**Exercise requirements:**
1) The text below is a forum discussion about checking bitcoin addresses. List each distinct pair of full words that it joins with a slash, in the order they first appear.
2) Continue the forum discussion about checking bitcoin addresses below, starting after its final post.

**Text shown:**
Agree. Copy pasting and QR code are still not safe at all w/out checking carefully by yourself.

To all: Speaking of double checking addresses before doing transaction.
How or what is the fastest way to check it?
Because what I am doing when checking is first I am comparing some first few letters/digits of the bitcoin address and the some of last digits/letters.
It could give you a false feel of safety, if you only check the first few and the last few digits/letters of a bitcoin address...
Although I don't really know how hard and resource demanding would be for a clipboard virus to calculate a similar bitcoin address on the fly (in that few seconds when you copy/paste the address), just to scam you this way... I think the clipboard virus just replace the target bitcoin address with a given one, it just don't calculate anything...
I don't really think that it's possible to generate/search for a different bitcoin address that matches the original address in the first/last part, so checking the first/last part could be safe... but that's not enough, everyone should check everything every time...

**Information:**
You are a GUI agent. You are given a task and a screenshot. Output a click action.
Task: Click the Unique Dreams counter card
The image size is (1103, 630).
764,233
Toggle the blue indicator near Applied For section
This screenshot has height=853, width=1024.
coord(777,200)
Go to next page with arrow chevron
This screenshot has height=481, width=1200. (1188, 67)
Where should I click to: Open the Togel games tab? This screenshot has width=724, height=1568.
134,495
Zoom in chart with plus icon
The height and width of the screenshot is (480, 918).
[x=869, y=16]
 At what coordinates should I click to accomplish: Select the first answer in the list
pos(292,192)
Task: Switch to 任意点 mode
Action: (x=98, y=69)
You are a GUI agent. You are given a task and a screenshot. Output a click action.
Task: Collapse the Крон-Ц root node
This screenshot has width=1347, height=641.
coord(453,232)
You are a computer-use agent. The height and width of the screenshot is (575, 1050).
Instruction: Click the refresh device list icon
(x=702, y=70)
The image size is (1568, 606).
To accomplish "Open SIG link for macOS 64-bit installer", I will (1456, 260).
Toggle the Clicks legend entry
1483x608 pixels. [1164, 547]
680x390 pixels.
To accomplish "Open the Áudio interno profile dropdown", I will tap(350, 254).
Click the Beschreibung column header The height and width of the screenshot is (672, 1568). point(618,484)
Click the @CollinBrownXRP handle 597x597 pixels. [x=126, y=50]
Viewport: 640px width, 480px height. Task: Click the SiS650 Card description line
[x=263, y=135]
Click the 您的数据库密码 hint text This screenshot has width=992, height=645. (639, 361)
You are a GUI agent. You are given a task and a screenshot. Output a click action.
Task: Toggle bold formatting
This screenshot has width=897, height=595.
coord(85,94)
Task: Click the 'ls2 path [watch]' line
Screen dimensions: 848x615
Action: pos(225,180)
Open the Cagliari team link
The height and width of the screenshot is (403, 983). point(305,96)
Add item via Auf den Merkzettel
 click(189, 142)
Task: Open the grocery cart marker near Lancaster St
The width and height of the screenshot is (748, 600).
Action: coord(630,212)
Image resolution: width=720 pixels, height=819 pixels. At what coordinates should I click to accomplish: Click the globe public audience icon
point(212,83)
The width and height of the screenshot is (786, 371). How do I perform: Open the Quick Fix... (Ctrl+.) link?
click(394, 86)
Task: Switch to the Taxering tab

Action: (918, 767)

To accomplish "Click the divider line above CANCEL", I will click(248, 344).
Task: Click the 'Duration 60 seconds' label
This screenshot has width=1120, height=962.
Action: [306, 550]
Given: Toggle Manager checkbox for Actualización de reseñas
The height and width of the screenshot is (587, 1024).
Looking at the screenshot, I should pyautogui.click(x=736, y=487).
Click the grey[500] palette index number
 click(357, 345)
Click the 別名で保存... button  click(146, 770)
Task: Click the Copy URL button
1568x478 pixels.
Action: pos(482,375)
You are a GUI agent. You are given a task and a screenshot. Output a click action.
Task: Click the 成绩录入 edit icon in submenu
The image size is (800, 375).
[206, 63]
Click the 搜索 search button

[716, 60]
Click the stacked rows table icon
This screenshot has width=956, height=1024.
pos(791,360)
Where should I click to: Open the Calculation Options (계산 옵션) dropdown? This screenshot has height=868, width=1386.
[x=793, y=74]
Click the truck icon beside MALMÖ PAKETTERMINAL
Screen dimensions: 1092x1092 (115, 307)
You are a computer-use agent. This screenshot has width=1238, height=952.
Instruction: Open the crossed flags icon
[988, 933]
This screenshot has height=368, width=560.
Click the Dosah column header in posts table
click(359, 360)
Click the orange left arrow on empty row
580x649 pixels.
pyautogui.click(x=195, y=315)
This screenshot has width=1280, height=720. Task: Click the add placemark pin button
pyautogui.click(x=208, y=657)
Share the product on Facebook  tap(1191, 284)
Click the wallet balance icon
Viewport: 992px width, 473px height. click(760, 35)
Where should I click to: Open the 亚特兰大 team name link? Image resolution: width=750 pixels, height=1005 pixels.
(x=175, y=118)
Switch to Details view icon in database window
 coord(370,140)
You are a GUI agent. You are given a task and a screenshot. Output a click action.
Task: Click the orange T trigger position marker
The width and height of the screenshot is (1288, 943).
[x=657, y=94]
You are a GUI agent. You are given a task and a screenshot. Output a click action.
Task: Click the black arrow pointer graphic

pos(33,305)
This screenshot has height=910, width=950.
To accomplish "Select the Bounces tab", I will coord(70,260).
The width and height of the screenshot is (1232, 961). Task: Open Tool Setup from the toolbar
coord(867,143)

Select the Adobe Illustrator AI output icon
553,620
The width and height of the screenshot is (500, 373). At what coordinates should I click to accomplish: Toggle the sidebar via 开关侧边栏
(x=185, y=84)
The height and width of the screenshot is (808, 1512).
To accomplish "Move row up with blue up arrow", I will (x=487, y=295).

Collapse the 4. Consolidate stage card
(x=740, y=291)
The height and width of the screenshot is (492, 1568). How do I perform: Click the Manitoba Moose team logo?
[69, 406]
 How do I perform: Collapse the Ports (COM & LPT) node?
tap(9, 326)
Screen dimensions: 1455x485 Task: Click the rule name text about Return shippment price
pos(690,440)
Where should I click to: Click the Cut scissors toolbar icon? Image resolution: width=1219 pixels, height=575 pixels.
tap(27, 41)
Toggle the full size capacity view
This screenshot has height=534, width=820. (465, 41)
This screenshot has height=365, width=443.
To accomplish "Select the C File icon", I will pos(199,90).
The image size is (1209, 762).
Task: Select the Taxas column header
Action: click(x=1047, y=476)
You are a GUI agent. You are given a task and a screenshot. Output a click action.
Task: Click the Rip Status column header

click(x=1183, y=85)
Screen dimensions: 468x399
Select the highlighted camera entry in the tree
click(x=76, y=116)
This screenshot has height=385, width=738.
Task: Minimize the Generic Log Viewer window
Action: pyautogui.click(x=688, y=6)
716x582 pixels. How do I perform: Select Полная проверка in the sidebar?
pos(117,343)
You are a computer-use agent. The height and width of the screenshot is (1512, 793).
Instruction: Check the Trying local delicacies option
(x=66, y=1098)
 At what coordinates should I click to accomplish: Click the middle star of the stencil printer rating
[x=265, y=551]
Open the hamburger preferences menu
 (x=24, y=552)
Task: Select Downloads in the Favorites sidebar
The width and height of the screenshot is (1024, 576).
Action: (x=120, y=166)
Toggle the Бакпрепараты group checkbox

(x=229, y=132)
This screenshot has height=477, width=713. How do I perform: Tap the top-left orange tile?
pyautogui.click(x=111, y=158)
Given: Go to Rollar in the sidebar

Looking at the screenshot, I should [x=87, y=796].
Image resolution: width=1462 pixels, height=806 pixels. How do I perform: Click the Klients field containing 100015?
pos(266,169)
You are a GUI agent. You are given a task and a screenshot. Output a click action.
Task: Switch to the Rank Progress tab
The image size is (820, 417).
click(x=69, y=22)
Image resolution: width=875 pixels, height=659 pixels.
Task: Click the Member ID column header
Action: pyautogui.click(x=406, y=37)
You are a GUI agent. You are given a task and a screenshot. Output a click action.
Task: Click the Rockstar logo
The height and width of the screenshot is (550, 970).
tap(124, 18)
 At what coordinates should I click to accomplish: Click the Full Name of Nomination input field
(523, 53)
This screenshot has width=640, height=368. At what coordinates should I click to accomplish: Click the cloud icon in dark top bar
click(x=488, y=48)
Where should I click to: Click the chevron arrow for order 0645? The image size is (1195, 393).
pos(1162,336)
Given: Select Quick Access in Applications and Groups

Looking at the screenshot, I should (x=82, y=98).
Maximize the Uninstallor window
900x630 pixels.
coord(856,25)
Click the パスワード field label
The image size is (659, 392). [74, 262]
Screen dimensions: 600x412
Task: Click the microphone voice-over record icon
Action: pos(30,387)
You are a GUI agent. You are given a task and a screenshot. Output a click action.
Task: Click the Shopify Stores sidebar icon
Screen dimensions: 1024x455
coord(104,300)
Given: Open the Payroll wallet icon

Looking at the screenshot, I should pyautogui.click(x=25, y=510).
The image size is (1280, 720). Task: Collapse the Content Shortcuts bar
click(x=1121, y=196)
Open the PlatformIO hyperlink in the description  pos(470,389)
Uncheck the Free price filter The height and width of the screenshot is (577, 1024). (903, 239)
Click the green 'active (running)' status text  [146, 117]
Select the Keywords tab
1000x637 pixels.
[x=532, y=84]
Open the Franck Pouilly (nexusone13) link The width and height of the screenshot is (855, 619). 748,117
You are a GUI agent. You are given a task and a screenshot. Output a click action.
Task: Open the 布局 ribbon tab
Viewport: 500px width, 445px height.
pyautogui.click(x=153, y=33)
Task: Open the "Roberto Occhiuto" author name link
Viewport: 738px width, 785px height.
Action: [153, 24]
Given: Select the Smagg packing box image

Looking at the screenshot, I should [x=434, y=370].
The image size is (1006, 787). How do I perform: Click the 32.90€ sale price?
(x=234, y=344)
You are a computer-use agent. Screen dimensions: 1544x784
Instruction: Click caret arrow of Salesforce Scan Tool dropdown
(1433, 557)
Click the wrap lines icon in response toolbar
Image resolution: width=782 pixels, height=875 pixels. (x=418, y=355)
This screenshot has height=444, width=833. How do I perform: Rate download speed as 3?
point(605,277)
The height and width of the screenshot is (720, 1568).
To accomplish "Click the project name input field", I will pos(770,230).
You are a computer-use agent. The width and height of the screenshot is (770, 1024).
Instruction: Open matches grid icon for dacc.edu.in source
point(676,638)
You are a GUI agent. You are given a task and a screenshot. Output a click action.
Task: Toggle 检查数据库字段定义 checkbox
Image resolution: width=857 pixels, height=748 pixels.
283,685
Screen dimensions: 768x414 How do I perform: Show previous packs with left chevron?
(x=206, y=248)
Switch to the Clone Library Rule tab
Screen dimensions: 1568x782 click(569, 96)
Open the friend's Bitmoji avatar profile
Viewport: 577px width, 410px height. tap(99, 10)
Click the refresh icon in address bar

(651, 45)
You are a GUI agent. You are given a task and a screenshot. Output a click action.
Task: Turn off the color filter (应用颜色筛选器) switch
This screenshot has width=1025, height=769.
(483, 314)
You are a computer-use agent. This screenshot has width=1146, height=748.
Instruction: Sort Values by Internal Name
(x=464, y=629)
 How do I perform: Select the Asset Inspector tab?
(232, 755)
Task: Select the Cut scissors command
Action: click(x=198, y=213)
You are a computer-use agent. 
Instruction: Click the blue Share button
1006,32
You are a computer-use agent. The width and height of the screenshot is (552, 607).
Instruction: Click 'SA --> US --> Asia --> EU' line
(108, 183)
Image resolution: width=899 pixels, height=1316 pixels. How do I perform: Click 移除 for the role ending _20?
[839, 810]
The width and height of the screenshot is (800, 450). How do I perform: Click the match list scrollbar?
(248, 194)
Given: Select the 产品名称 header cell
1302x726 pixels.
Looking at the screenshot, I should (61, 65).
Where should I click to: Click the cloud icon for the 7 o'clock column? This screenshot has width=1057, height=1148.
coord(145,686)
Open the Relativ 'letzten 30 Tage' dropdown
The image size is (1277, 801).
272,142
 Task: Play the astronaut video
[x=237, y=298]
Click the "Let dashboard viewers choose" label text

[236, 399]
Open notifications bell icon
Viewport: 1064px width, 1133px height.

**Outputs by task:**
1) letters/digits, digits/letters, copy/paste, generate/search, first/last

2)
Just thinking about how resource demanding to search for a proper vanity address, and the vanity address just means that the first part of the bitcoin address is unique but the last part is still random... Of course it would be more easy to generate an address that only matches the first 2 characters and the last 2 characters, so you should check at least 5-6 characters from the beginning and from the end to be on the safe side... but the safest is to check everything

The time it takes to generate an address that matches 6 characters (3 at the beginning and 3 at the end) is 10-20 seconds on my computer. It's not long although not very fast for hot swap.
But attacker can use a network of bots or can pregenerate such addresses and request them over the network. Or replace the address when reused (during the first use everything will be fine, but on another use, for example, in a day, the address will be as similar as possible). The likelihood of such tricks is small, but still do not neglect them.